▶ _Problem to work on_
Please write out all the data exactly as shown.

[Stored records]
======

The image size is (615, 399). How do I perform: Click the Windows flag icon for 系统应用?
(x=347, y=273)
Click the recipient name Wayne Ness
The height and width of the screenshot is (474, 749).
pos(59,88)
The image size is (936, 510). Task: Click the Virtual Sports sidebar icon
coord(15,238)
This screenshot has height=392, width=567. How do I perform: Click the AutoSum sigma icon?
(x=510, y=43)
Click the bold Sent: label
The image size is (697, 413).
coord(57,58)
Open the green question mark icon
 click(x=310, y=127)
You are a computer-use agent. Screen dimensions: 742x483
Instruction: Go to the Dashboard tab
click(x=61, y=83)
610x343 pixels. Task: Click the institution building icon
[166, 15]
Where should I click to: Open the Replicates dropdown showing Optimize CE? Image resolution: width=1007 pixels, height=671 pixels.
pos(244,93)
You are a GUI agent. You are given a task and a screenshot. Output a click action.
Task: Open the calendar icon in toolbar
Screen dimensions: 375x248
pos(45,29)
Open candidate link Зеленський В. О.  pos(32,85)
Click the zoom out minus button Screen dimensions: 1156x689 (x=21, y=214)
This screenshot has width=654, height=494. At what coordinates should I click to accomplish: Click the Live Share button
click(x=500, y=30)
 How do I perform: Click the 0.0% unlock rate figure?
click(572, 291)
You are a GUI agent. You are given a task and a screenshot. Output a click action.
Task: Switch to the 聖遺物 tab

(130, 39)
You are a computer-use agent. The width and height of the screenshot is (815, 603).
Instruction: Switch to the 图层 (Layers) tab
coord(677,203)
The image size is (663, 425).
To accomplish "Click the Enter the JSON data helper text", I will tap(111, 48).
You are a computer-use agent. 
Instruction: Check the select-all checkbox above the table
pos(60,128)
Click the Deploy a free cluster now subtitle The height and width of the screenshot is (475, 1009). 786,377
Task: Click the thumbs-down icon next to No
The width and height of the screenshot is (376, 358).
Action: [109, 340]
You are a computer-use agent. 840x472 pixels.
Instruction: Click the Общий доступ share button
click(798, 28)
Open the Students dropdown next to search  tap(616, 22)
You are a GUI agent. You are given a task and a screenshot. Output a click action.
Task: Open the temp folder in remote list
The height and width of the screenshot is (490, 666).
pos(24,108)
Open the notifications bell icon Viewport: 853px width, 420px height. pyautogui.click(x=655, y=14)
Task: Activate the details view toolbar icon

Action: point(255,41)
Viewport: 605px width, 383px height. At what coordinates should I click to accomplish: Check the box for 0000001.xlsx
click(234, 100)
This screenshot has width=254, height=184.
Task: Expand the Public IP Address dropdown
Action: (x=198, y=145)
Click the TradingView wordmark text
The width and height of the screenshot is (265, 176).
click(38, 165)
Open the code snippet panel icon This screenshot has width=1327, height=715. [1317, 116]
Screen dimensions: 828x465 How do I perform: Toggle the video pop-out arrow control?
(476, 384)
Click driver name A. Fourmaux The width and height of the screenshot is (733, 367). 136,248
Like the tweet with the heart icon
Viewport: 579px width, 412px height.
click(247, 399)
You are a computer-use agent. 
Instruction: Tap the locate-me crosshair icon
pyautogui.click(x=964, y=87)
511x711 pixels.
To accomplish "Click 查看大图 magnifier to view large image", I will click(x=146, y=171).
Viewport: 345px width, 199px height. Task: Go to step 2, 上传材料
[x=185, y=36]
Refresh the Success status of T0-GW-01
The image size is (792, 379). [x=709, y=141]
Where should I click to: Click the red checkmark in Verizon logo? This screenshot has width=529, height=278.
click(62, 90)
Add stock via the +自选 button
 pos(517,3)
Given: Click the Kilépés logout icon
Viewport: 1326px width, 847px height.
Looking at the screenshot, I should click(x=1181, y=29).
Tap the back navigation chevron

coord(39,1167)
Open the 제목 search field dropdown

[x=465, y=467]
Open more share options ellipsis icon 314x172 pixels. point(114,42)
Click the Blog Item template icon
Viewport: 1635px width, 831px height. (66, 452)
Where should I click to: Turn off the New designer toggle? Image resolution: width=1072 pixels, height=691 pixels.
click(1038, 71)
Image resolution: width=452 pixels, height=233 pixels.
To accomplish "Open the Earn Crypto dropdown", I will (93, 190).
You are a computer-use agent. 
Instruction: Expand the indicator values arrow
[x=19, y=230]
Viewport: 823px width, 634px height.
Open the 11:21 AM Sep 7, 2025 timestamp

======

▶ _Completed task_
The image size is (615, 399). How do I perform: Click the Windows flag icon for 系统应用?
(x=347, y=273)
Click the recipient name Wayne Ness
The height and width of the screenshot is (474, 749).
pos(59,88)
The image size is (936, 510). Task: Click the Virtual Sports sidebar icon
coord(15,238)
This screenshot has height=392, width=567. How do I perform: Click the AutoSum sigma icon?
(x=510, y=43)
Click the bold Sent: label
The image size is (697, 413).
coord(57,58)
Open the green question mark icon
 click(x=310, y=127)
You are a computer-use agent. Screen dimensions: 742x483
Instruction: Go to the Dashboard tab
click(x=61, y=83)
610x343 pixels. Task: Click the institution building icon
[166, 15]
Where should I click to: Open the Replicates dropdown showing Optimize CE? Image resolution: width=1007 pixels, height=671 pixels.
pos(244,93)
You are a GUI agent. You are given a task and a screenshot. Output a click action.
Task: Open the calendar icon in toolbar
Screen dimensions: 375x248
pos(45,29)
Open candidate link Зеленський В. О.  pos(32,85)
Click the zoom out minus button Screen dimensions: 1156x689 (x=21, y=214)
This screenshot has width=654, height=494. At what coordinates should I click to accomplish: Click the Live Share button
click(x=500, y=30)
 How do I perform: Click the 0.0% unlock rate figure?
click(572, 291)
You are a GUI agent. You are given a task and a screenshot. Output a click action.
Task: Switch to the 聖遺物 tab

(130, 39)
You are a computer-use agent. The width and height of the screenshot is (815, 603).
Instruction: Switch to the 图层 (Layers) tab
coord(677,203)
The image size is (663, 425).
To accomplish "Click the Enter the JSON data helper text", I will tap(111, 48).
You are a computer-use agent. 
Instruction: Check the select-all checkbox above the table
pos(60,128)
Click the Deploy a free cluster now subtitle The height and width of the screenshot is (475, 1009). 786,377
Task: Click the thumbs-down icon next to No
The width and height of the screenshot is (376, 358).
Action: [109, 340]
You are a computer-use agent. 840x472 pixels.
Instruction: Click the Общий доступ share button
click(798, 28)
Open the Students dropdown next to search  tap(616, 22)
You are a GUI agent. You are given a task and a screenshot. Output a click action.
Task: Open the temp folder in remote list
The height and width of the screenshot is (490, 666).
pos(24,108)
Open the notifications bell icon Viewport: 853px width, 420px height. pyautogui.click(x=655, y=14)
Task: Activate the details view toolbar icon

Action: point(255,41)
Viewport: 605px width, 383px height. At what coordinates should I click to accomplish: Check the box for 0000001.xlsx
click(234, 100)
This screenshot has width=254, height=184.
Task: Expand the Public IP Address dropdown
Action: (x=198, y=145)
Click the TradingView wordmark text
The width and height of the screenshot is (265, 176).
click(38, 165)
Open the code snippet panel icon This screenshot has width=1327, height=715. [1317, 116]
Screen dimensions: 828x465 How do I perform: Toggle the video pop-out arrow control?
(476, 384)
Click driver name A. Fourmaux The width and height of the screenshot is (733, 367). 136,248
Like the tweet with the heart icon
Viewport: 579px width, 412px height.
click(247, 399)
You are a computer-use agent. 
Instruction: Tap the locate-me crosshair icon
pyautogui.click(x=964, y=87)
511x711 pixels.
To accomplish "Click 查看大图 magnifier to view large image", I will click(x=146, y=171).
Viewport: 345px width, 199px height. Task: Go to step 2, 上传材料
[x=185, y=36]
Refresh the Success status of T0-GW-01
The image size is (792, 379). [x=709, y=141]
Where should I click to: Click the red checkmark in Verizon logo? This screenshot has width=529, height=278.
click(62, 90)
Add stock via the +自选 button
 pos(517,3)
Given: Click the Kilépés logout icon
Viewport: 1326px width, 847px height.
Looking at the screenshot, I should click(x=1181, y=29).
Tap the back navigation chevron

coord(39,1167)
Open the 제목 search field dropdown

[x=465, y=467]
Open more share options ellipsis icon 314x172 pixels. point(114,42)
Click the Blog Item template icon
Viewport: 1635px width, 831px height. (66, 452)
Where should I click to: Turn off the New designer toggle? Image resolution: width=1072 pixels, height=691 pixels.
click(1038, 71)
Image resolution: width=452 pixels, height=233 pixels.
To accomplish "Open the Earn Crypto dropdown", I will (93, 190).
You are a computer-use agent. 
Instruction: Expand the indicator values arrow
[x=19, y=230]
Viewport: 823px width, 634px height.
Open the 11:21 AM Sep 7, 2025 timestamp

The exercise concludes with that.